Denali says it recycled 7 million tons of organics in 2024, including 1 million tons of food waste, with new depackaging and Walmart compost sales. | Photo courtesy of Denali

Editor’s Note: Organics will be featured in sessions at the 2026 Resource Recycling Conference, Feb. 23-25 in San Diego, California.

Commercial food waste handler Denali said it recycled nearly 7 million tons of organic material in 2024, including more than 1 million tons of food waste.

In its recently released third annual sustainability report, the Arkansas-based company said its food waste recycling in 2024 was up by about 28% from 2023. Denali expects further growth in 2025 as it adds customers and expands its depackaging network.

The company’s 2024 Executive Sustainability Report provides a breakdown of the 7 million tons managed for recycling. According to Denali, totals included 1,087,096 tons of food waste, 4,305,457 tons of food processing residuals, 588,873 tons of plant and wood waste, 909,797 tons of biosolids and 53,009 tons of used cooking oil, equating to a total of 6,944,232 tons.

Denali, which partners with more than 8,000 customers nationwide, said the food waste category alone equated to more than 2 billion pounds (1 million tons). The company emphasized that its activities accounted for about 11% of the estimated 9 million tons of food recycled nationally in 2024, a figure based on data from ReFED, a nonprofit that tracks surplus food in the United States.

“Our 2024 Sustainability Report shows that food waste recycling is no longer a nice-to-have, it is becoming an industry standard and business imperative,” Denali CEO Todd Mathes said in a statement. He said the company’s work supports the circular economy by producing animal feed, soil amendments and compost that reduce greenhouse gas emissions.

The report highlighted where the 1 million tons of food waste went after collection. Denali said 49% became animal feed, 41% went to fertilizer, compost or soil amendments, 5% was directed to anaerobic digestion and 5% to biofuel production.

In addition to food waste, Denali said it transformed organic materials into 12.6 billion pounds (6.3 million tons) of agricultural inputs for farmland and livestock. The company said its processes created 1.2 million tons of compost, mulch and soil products and produced 12.1 million gallons of biodiesel from used cooking oil.

One of Denali’s most visible product lines is ReCirculate, a compost made from unsold food collected from grocers. The company said it launched ReCirculate in January 2025 at more than 100 Walmart locations across eight southern states, before expanding it during the spring planting season to 600 Walmart stores nationwide.

Denali also emphasized the scale of its recycling infrastructure. The report stated the company now operates 45 mechanical depackaging facilities across the United States, where machines separate food from packaging at scale. Denali said the system allows more food to be recycled while reducing labor needs for retailers.
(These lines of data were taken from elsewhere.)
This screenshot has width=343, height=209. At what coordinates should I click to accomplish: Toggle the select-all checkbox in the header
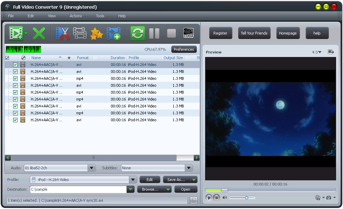(7, 58)
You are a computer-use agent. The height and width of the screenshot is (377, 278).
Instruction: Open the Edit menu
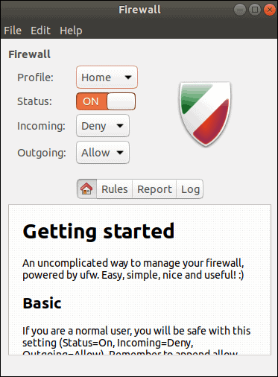pos(40,31)
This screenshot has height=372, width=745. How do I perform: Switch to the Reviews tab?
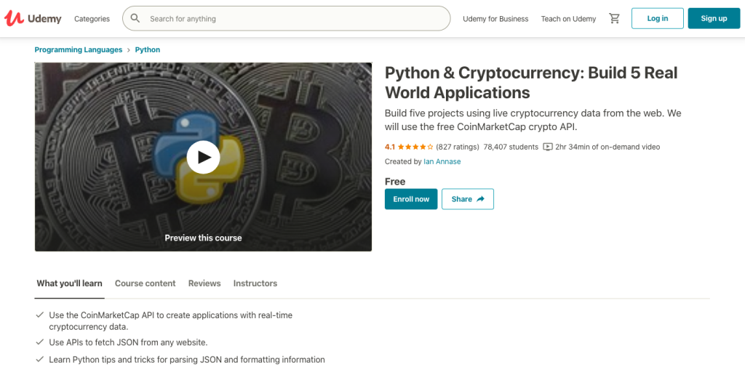click(204, 283)
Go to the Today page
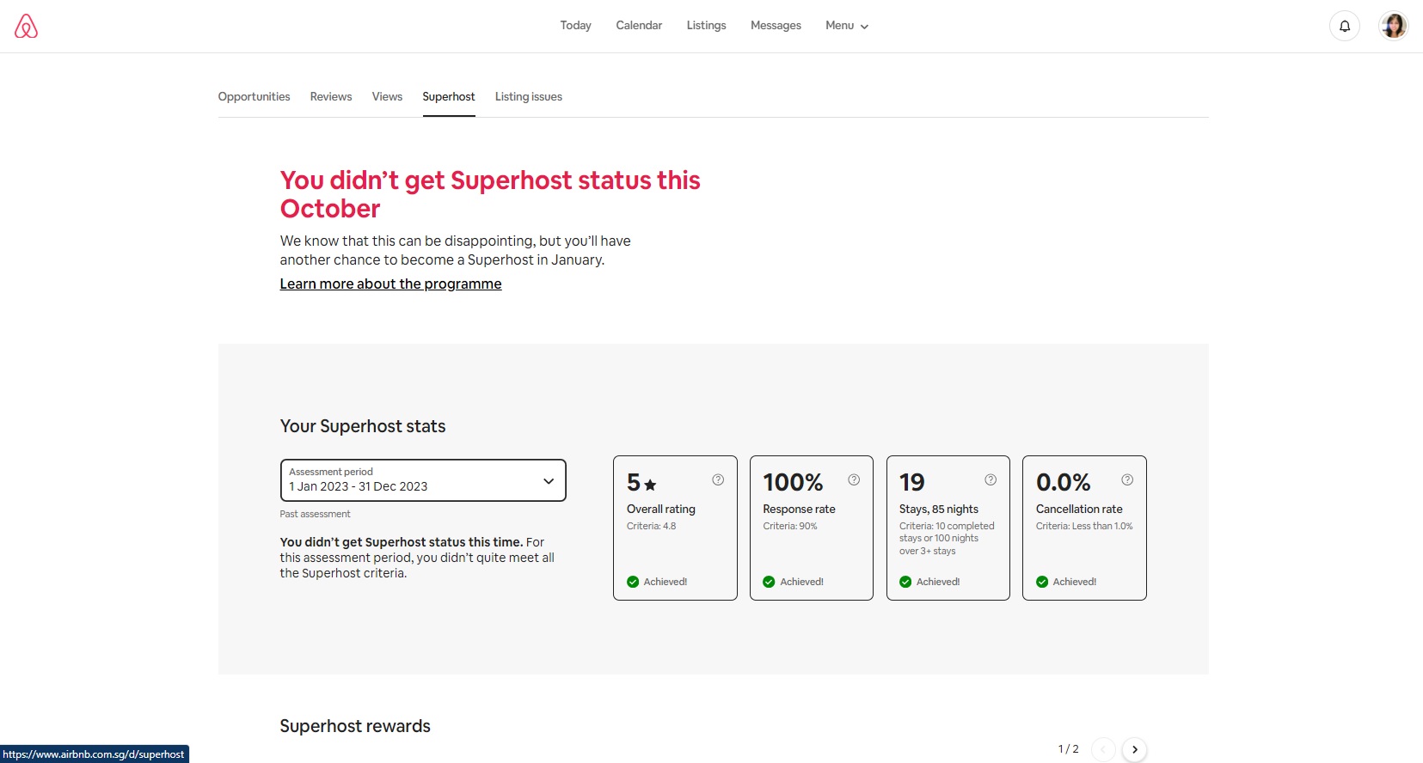 575,26
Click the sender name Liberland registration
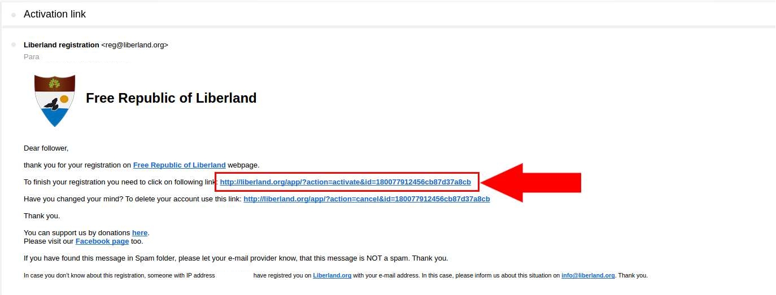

In 2024, the company began designing a mobile depackaging unit that launched in 2025, intended to provide rapid response capability during outages, disasters and other disruptions.

According to ReFED, the United States generated about 73.9 million tons of surplus food in 2023 across industry sectors. About 17.2 million tons came from retail, food service and other consumer-facing businesses, with only about 9 million tons recycled.